---------- Data records
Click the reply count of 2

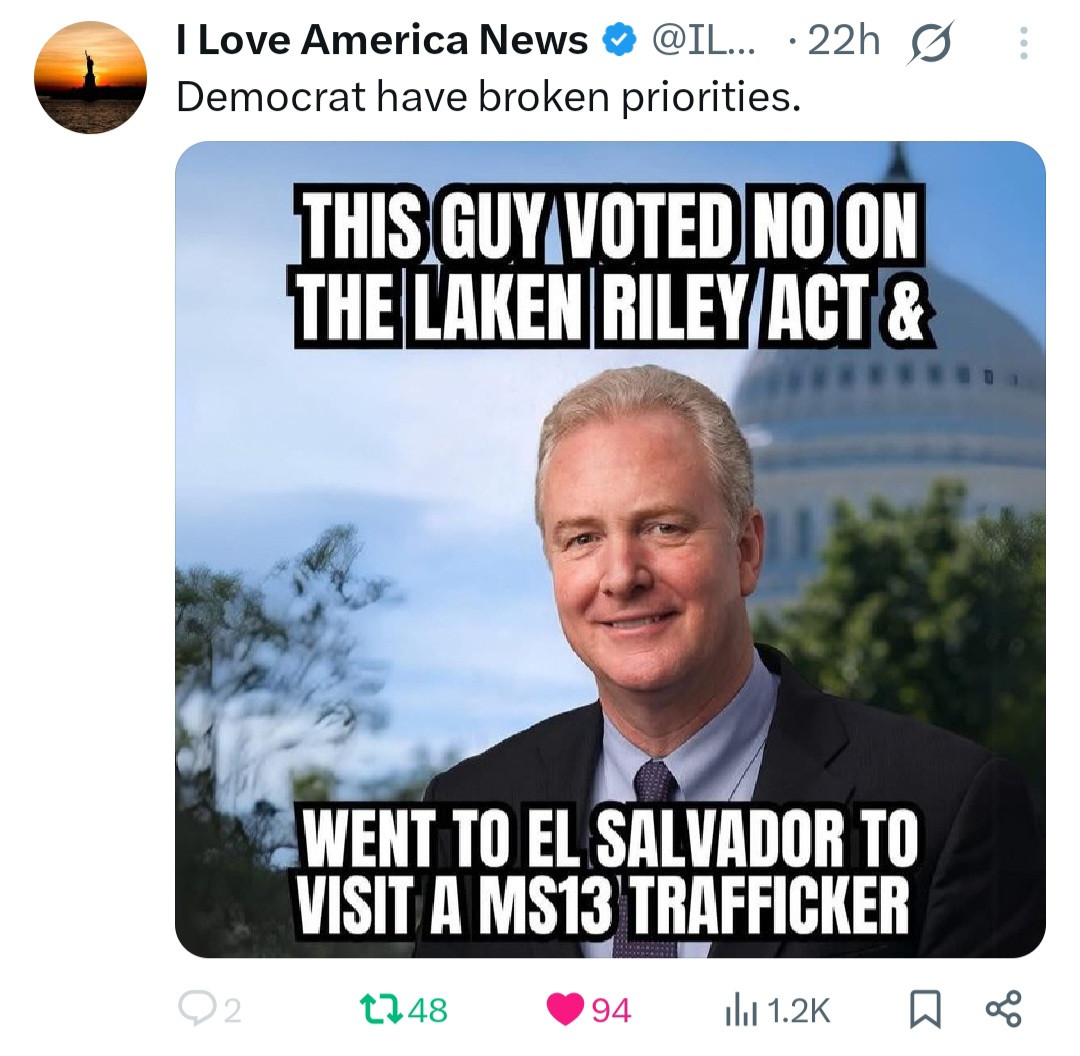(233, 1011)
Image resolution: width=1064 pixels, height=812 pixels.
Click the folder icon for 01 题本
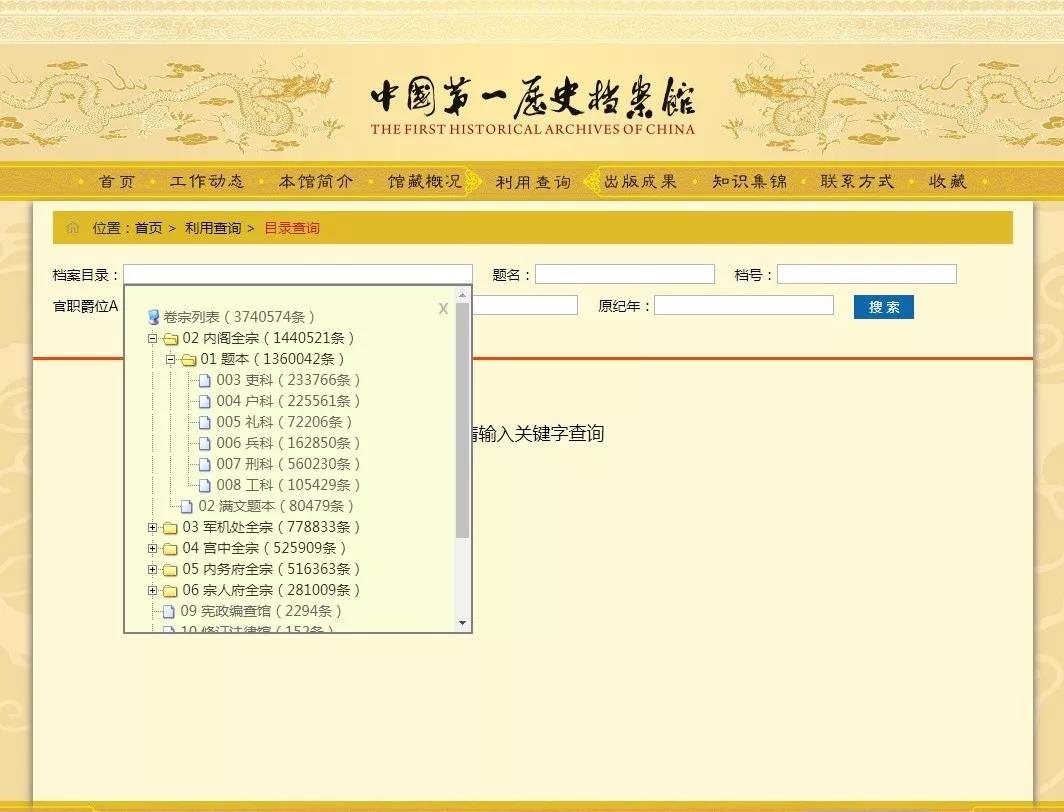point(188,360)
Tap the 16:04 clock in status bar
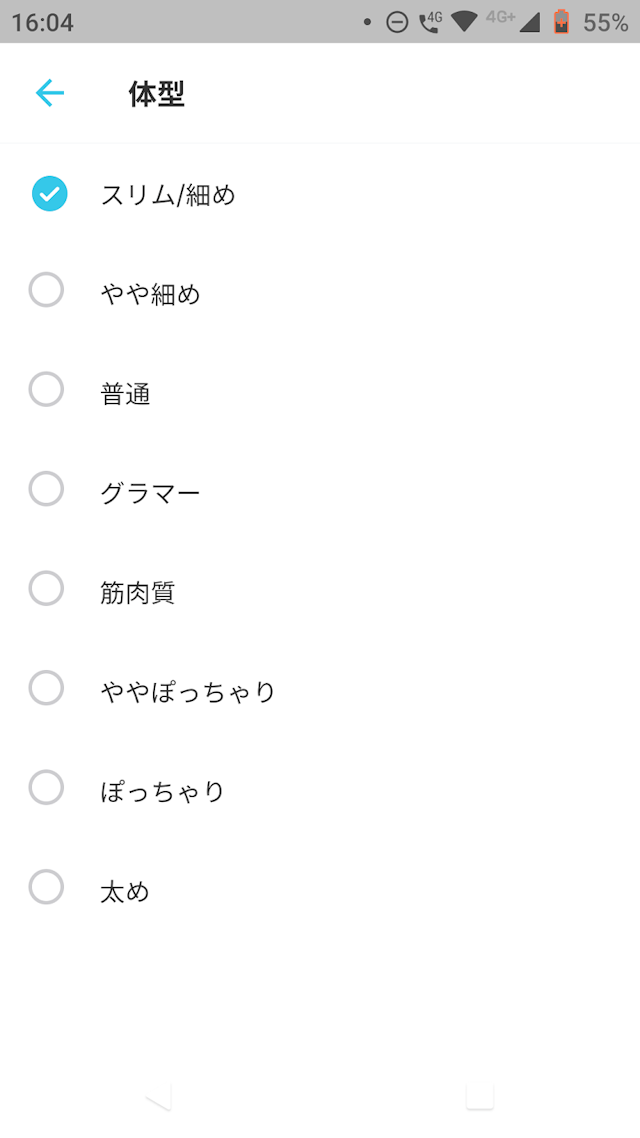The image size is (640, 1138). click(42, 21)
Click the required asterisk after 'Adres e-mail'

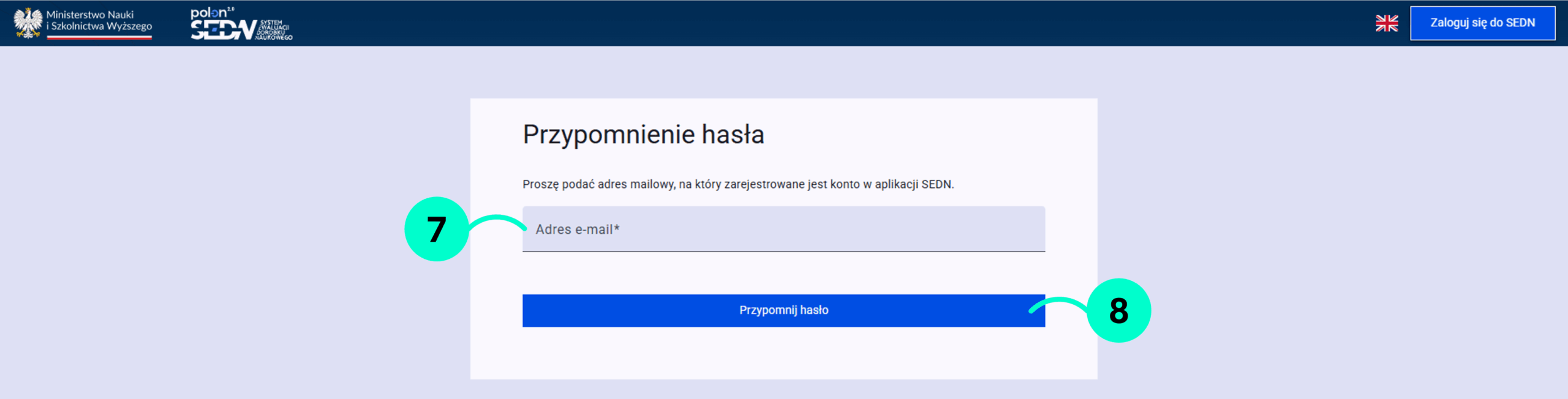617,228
--------------------
* **What is being asked**
Since the pictures are not wanted, copy only the text of the records above, exactly.

* **Completed exercise**
Click the reply count of 2

(233, 1011)
Image resolution: width=1064 pixels, height=812 pixels.
Click the folder icon for 01 题本
point(188,360)
Tap the 16:04 clock in status bar
The image size is (640, 1138). click(42, 21)
Click the required asterisk after 'Adres e-mail'

617,228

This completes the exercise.